Hello! In the yr. 2000 I was diagnosed as a type 1.5 diabetic. I took pills for a short time then went on insulin. I take about 5 shots a day but my HA1c was still 10 - 12. I go as low as 40’s to as high as 500’s. My #s ran like a rollercoaster. in Oct. I was hospitalized in the I.C.U. for D.K.A. (don’t want to do that again!). A friend of mine just passed away from type 1 and left me her MM 715 pump and about a 6 months of supply for it. . I have no INS. (pre existing medical condition) and local Endo Dr’s will not see me without ins. Mini -Meds will not talk to me since I did not buy the pump and have no Rx from an Endo Dr. for it. So I took a online course ; have read the book and all info. that I can find online. I started using it for about a week now doing 9-10 B/G readings a day and my B/G is 90-101 90% of the time. I love this thing ! My wife and kids say that I’m nicer and I feel great. but still need so much more help on how to use this pump to ease my mind. Is theirs someone on this planet that can help me? … lost on planet earth with T1 and a pump!!!
I would recommend you get the book, “Pumping Insulin” by John Walsh. It is my pumping bible! In the meantime, if you had specific questions on how to use a pump, ask away
Yes, I just ordered it. I should receive it first of the week.
Something I didn’t realize when I first started pumping was that of the three types of boluses, the dual-wave bolus was the best one to use for most situations. The ‘normal’ bolus’ is what I call the “Skittles” bolus, when you’re eating something that is pretty much straight sugar. The dual-wave bolus is best suited for every day meals that usually contain carbs that release at different rates (low, medium, hi glycemic index), fats and proteins. Since sticking to dual-wave for almost everything, I am finding I get much greater control. I’ve yet to use the square-wave bolus - but I can see how it could be useful for slow digestion or for events where you’re ‘grazing’.

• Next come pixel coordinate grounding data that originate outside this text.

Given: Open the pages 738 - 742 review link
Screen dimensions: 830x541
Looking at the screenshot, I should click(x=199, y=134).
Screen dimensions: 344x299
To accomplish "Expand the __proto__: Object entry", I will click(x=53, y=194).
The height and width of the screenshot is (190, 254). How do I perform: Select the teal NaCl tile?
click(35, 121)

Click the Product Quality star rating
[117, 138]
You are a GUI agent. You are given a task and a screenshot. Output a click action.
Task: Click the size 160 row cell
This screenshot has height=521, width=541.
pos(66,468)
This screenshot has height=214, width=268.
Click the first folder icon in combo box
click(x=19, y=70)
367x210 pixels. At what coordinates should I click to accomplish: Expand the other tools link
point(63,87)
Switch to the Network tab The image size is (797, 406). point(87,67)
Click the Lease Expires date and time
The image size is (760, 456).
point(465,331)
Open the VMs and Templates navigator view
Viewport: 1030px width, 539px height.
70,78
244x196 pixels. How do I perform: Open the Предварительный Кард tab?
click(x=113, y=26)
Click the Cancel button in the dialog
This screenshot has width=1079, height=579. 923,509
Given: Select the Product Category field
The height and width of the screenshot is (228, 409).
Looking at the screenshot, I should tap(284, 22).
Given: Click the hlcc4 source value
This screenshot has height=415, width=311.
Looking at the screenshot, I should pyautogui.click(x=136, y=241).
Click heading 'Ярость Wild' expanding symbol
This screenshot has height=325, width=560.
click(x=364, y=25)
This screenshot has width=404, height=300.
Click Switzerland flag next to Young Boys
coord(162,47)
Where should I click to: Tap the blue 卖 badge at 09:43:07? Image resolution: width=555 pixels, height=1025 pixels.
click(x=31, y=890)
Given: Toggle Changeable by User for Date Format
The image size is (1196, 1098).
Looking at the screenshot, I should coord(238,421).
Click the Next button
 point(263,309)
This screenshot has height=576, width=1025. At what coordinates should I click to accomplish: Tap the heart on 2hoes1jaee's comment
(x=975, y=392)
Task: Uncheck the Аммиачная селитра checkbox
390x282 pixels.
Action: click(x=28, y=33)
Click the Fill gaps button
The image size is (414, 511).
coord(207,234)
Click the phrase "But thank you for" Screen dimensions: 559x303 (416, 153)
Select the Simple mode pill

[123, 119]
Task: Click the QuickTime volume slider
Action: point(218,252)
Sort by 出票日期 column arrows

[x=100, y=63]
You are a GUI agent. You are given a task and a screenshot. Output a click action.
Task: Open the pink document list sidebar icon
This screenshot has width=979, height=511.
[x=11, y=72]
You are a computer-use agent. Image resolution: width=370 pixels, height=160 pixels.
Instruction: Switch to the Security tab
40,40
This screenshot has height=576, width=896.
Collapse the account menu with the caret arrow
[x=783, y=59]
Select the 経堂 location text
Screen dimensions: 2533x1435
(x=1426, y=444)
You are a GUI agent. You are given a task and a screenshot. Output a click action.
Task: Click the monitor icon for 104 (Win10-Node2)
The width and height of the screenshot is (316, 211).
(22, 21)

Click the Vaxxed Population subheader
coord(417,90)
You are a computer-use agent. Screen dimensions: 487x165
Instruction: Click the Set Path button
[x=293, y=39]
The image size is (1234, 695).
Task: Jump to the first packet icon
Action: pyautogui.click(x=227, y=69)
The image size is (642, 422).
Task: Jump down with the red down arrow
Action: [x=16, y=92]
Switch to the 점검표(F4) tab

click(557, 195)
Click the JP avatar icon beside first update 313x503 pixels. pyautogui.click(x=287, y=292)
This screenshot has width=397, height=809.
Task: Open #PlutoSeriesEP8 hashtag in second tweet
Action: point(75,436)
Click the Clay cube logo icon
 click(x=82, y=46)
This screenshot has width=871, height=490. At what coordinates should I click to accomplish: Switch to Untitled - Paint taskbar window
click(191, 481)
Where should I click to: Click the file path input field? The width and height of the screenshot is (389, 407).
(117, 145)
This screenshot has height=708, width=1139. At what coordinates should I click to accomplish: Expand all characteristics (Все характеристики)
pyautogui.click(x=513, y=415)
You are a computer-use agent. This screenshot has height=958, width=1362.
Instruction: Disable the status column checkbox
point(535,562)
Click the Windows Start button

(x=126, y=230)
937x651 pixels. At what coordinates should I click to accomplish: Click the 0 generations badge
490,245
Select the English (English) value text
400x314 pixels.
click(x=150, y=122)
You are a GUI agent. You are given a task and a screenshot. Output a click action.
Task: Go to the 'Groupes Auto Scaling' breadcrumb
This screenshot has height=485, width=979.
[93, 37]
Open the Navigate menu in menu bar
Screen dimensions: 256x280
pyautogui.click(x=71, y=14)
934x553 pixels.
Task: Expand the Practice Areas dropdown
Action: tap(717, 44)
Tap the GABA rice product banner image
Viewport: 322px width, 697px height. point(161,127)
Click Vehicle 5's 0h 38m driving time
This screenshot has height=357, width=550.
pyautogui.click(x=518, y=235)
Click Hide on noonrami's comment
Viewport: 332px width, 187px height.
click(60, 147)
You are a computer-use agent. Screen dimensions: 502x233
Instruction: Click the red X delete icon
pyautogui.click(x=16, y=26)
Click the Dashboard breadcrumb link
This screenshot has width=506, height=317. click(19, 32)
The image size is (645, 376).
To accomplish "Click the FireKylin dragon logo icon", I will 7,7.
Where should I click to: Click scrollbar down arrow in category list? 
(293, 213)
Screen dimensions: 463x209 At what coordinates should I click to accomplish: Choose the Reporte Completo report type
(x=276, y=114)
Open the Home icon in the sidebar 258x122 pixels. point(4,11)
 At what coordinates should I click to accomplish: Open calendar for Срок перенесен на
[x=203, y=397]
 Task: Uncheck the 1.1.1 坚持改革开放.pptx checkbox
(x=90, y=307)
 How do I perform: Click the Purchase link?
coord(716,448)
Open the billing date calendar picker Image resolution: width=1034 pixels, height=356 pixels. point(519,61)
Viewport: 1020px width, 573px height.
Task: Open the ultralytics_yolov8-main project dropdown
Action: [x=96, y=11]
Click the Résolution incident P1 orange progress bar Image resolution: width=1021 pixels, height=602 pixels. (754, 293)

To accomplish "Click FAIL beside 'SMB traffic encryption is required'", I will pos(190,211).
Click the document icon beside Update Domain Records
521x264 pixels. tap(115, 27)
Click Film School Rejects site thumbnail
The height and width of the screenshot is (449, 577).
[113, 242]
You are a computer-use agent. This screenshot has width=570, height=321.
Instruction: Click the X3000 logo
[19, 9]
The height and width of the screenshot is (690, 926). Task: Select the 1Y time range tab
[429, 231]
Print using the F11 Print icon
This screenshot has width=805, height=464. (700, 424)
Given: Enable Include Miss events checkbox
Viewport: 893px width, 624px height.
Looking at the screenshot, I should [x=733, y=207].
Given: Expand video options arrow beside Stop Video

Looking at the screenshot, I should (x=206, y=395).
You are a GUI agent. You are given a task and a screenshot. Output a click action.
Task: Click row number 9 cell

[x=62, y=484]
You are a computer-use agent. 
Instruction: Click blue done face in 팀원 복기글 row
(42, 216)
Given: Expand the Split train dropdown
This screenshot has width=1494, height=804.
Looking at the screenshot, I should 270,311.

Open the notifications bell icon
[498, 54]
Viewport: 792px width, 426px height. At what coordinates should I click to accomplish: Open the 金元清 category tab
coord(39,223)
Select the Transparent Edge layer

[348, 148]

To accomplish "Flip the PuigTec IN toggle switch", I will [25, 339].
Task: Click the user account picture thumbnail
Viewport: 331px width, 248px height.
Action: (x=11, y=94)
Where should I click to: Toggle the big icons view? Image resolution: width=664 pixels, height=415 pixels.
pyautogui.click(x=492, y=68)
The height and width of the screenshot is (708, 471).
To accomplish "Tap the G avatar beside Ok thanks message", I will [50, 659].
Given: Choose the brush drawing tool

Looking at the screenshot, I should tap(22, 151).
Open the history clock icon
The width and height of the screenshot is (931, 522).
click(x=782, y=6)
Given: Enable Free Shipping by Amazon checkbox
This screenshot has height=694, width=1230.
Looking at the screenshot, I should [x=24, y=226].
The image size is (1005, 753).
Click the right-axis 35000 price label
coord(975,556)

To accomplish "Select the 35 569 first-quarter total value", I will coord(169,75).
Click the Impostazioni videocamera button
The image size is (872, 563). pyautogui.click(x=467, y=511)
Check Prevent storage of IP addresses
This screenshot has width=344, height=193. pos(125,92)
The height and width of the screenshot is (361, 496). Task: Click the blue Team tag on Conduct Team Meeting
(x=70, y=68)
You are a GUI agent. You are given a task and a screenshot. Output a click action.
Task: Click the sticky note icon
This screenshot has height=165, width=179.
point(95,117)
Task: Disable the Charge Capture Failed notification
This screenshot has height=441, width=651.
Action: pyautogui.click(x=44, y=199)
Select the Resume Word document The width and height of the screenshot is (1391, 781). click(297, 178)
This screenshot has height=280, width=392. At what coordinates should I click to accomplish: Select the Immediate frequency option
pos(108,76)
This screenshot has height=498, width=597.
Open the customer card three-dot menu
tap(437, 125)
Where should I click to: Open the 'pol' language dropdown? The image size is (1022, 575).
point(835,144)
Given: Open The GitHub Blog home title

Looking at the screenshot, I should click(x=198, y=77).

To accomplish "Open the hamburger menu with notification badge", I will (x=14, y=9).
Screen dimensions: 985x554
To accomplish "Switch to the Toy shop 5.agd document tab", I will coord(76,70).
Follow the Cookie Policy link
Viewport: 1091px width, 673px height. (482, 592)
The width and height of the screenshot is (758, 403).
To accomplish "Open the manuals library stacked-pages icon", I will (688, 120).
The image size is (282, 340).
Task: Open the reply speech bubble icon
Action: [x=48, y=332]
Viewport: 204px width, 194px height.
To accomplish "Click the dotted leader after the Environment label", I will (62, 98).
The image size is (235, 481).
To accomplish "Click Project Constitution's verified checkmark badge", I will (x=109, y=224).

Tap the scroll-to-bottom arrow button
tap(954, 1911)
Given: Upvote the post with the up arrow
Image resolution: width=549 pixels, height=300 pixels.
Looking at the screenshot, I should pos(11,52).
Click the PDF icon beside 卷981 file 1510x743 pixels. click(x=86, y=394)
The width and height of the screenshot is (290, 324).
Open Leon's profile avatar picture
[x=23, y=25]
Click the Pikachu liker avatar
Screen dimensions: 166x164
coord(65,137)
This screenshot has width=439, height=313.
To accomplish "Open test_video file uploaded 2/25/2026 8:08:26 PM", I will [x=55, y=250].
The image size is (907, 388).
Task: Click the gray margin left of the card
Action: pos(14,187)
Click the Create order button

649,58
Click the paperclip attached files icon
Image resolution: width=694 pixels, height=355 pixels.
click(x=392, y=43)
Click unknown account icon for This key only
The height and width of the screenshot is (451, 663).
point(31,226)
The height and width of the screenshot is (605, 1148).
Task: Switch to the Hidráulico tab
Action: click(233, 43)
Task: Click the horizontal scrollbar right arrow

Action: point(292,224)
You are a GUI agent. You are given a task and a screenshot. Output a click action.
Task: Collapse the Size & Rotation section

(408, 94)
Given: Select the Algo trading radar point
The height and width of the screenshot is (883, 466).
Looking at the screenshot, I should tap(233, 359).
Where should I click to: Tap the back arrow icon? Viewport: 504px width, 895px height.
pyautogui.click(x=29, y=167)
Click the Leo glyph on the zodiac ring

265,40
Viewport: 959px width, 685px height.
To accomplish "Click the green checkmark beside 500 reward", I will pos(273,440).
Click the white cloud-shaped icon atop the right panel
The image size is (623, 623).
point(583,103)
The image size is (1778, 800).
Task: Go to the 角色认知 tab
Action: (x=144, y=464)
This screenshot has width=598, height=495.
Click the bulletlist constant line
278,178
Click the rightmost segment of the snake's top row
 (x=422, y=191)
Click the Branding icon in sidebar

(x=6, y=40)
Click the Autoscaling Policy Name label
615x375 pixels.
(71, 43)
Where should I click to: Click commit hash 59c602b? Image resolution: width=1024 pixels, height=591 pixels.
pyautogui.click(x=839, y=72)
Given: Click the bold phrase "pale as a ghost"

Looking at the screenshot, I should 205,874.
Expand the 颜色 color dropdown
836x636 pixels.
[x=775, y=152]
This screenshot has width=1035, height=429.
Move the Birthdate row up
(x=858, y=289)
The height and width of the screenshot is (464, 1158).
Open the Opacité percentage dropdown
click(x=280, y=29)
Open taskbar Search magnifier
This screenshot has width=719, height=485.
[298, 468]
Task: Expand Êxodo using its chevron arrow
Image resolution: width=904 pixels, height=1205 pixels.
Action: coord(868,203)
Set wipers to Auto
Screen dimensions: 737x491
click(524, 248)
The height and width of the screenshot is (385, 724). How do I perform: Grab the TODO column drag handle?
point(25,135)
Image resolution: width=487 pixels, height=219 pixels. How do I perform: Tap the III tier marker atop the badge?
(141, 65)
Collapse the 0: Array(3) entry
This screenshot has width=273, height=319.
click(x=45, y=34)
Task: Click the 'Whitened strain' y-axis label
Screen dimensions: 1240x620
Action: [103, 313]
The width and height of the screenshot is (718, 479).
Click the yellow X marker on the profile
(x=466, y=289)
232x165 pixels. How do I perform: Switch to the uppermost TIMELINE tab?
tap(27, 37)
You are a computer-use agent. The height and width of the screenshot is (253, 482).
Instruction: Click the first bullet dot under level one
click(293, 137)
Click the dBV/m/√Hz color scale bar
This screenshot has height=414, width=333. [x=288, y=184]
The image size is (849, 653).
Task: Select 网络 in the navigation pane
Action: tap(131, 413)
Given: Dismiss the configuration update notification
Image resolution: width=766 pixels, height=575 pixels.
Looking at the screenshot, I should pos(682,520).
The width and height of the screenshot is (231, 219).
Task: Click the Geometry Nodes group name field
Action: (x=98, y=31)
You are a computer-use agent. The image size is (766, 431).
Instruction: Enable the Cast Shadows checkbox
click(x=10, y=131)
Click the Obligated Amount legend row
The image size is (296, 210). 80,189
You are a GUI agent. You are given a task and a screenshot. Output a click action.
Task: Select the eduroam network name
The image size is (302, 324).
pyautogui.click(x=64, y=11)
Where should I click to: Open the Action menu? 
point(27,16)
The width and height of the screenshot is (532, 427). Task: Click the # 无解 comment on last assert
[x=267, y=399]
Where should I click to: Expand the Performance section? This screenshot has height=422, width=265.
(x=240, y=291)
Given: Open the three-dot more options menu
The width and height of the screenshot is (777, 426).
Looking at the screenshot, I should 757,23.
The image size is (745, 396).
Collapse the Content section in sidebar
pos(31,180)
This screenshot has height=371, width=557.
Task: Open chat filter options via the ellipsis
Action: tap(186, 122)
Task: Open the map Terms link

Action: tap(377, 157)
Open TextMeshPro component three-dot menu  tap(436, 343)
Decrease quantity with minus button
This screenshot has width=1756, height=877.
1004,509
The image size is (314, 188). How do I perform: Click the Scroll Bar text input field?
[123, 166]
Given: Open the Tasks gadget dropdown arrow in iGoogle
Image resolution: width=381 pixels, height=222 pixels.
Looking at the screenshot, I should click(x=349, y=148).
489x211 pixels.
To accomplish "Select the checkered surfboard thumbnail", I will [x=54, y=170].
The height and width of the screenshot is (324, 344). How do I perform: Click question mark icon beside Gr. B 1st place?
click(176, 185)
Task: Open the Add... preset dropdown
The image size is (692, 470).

Another thing I learned late into pumping is that you should change your insulin cartridge every three days. I’ve always changed the infusion set every three days, but would usually use the insulin cartridge for 5-7 days. What I didn’t realise is that insulin in pumps starts to break down after three days - pumps do generate a bit of heat internally, and it’s not uncommon to wear a pump close to your body as well. Anyways, I’ve found that with changing the insulin cartridge every three days, I’ve solved the mystery of why I was doing correction boluses from about day 5-7!